BEGIN Text for analysis
In other words, Arendt does not conceive of totalitarian evil in metaphysical,


religious terms; its extreme destructiveness, absolutely immanent and secular
in modernity, is perpetrated by men themselves through institutional,
technological means and engages our moral thinking on both systemic and
individual (existential) aspects. Moreover, the complication of the exceptional,
“most extreme” and the normal, “alarmingly common” at issue here deserves
our critical concerns as well; it is a theme that has been repeatedly, albeit in
different contexts, invoked by political theorists such as Carl Schmitt, Jacques
Rancière, Giorgio Agamben, to name only a few.
As a matter of fact, contemporary theory does not lack its critical
(re)turn to Arendt. In the fields of biopolitics and biophilosophy, Arendt is
often understood as the person who early observes the political effects of
human birth, labor or, in Agamben’s terms, “bare life as such” and, more
generally, the roots of modernity in biopolitics (Esposito 149-50, 177-79).
Besides, contemporary Leftist thinkers of radical politics, in their
universalizing projects and rethinking, reformulations of the political, receive
Arendt in a highly critical vein. Among them, Badiou seems to voice the most
determined critiques of Arendt’s political philosophy as a whole for its
submission of political analysis to ethical norms and reduction of the political
to plurality of opinions, consensus and, ultimately, parliamentarianism (Ethics
115-16; Metapolitics 11, 22-24).
END Text for analysis
◆ **Your tasks**
1. In the passage on Arendt, who voices the most determined critiques of Arendt's political philosophy as a whole?
2. Copy the passage on Arendt word for word between "As a matter" and "(Esposito 149-50, 177-79).", inclusive.
BEGIN Source material
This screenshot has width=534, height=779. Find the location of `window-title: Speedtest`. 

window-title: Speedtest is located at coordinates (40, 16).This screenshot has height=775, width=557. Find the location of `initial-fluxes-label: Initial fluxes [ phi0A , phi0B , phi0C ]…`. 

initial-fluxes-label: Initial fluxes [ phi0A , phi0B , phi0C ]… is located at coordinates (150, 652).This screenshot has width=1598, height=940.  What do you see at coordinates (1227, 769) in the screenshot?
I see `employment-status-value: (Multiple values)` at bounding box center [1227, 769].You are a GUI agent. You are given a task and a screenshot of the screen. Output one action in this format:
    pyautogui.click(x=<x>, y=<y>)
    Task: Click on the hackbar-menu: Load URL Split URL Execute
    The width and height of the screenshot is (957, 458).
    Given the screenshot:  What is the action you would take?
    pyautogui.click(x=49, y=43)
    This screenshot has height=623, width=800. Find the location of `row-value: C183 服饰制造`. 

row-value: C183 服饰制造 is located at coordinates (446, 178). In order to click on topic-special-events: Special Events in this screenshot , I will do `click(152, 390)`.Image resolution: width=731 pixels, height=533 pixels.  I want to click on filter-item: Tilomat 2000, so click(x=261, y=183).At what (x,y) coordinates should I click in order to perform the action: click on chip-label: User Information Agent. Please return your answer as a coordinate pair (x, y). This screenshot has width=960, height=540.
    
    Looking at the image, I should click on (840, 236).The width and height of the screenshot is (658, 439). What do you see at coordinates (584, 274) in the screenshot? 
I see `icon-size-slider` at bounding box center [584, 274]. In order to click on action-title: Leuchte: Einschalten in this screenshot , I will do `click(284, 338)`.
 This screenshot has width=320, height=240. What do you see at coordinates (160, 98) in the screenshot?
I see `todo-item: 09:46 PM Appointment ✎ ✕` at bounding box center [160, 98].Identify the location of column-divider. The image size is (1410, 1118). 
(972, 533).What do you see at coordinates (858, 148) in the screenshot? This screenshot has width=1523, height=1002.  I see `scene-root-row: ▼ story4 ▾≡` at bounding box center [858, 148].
END Source material
◆ **Exercise answers**
1. Badiou

2.
As a matter of fact, contemporary theory does not lack its critical
(re)turn to Arendt. In the fields of biopolitics and biophilosophy, Arendt is
often understood as the person who early observes the political effects of
human birth, labor or, in Agamben’s terms, “bare life as such” and, more
generally, the roots of modernity in biopolitics (Esposito 149-50, 177-79).